# Stored data entries:
★ ★ ★ ★ ★ ★ ★

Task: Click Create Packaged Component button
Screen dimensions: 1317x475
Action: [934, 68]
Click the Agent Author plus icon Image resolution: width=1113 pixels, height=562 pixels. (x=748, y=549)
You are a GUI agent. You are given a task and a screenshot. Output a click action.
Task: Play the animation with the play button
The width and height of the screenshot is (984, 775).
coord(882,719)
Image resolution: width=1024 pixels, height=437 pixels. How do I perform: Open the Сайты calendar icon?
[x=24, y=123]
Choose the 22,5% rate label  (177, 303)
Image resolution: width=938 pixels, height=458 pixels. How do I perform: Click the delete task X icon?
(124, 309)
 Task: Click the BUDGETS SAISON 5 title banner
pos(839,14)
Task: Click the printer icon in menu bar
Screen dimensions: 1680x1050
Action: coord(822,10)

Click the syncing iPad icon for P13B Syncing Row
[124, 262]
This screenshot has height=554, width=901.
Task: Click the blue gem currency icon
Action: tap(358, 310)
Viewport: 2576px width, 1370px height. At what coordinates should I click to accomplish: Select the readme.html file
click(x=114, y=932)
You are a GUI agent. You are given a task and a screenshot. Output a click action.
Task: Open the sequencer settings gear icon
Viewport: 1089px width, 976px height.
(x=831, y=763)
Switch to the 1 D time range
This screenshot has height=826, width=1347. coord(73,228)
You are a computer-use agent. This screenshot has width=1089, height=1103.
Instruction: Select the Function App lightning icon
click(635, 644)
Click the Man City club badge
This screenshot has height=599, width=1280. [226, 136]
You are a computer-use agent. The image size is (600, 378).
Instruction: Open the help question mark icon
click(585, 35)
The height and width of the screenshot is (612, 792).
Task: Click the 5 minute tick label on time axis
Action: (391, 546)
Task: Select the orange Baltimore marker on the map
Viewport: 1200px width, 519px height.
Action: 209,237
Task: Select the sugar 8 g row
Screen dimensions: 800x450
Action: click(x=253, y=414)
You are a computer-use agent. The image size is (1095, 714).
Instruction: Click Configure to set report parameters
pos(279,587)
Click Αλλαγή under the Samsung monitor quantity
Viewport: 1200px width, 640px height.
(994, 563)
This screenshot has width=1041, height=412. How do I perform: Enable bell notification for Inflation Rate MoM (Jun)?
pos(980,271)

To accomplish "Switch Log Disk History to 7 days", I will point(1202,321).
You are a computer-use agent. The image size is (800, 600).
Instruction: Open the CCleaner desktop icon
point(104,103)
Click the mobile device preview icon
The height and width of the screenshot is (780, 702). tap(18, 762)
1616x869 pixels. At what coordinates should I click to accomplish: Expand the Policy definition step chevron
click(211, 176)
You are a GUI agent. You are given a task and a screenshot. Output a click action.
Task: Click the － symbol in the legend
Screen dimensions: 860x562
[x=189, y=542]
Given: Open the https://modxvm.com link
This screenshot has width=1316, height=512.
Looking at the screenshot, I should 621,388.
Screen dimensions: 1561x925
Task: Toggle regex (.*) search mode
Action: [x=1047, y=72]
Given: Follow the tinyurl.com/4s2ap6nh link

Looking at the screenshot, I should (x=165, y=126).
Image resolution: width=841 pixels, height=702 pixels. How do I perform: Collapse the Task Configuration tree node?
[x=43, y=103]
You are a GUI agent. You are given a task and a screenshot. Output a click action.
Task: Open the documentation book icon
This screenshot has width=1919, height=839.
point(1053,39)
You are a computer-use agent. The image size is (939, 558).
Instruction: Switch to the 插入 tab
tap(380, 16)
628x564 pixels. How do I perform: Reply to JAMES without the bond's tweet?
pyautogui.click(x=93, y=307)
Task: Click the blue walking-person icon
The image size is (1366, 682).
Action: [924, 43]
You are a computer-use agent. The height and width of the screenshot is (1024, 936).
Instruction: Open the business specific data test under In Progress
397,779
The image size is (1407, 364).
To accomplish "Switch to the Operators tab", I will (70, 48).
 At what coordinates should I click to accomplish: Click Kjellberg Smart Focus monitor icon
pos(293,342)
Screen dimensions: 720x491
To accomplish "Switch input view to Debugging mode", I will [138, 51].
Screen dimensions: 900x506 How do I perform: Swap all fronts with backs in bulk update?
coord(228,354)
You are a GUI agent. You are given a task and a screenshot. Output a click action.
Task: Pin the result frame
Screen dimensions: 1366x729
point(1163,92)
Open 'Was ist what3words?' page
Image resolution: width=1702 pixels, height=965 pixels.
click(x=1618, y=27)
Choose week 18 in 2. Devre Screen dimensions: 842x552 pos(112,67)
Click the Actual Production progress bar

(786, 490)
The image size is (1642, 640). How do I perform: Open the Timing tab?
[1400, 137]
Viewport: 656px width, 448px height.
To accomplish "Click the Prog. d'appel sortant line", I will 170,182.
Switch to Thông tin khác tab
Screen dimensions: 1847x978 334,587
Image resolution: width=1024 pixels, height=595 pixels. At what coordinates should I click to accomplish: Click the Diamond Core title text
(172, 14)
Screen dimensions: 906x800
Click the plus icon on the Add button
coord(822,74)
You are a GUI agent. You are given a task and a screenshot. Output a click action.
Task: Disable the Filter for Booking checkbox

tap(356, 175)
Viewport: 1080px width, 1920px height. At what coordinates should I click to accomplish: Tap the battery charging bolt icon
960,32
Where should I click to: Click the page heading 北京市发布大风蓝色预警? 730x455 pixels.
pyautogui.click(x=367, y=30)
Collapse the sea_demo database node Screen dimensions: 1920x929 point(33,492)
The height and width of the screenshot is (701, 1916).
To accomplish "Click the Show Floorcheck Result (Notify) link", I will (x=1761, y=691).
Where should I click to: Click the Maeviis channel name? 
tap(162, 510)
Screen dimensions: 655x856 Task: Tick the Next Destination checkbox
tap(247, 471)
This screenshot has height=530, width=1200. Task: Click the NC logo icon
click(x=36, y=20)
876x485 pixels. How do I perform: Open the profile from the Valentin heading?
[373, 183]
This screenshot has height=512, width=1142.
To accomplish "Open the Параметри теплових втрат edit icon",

★ ★ ★ ★ ★ ★ ★

# TASK DETAILS:
Among the lines above, which contain the word "will"? Copy every one.

# SOLUTION TO THE PROBLEM:
To accomplish "Switch Log Disk History to 7 days", I will point(1202,321).
To accomplish "Switch to the Operators tab", I will (70, 48).
To accomplish "Switch input view to Debugging mode", I will [138, 51].
To accomplish "Click the Prog. d'appel sortant line", I will 170,182.
To accomplish "Click the Show Floorcheck Result (Notify) link", I will (x=1761, y=691).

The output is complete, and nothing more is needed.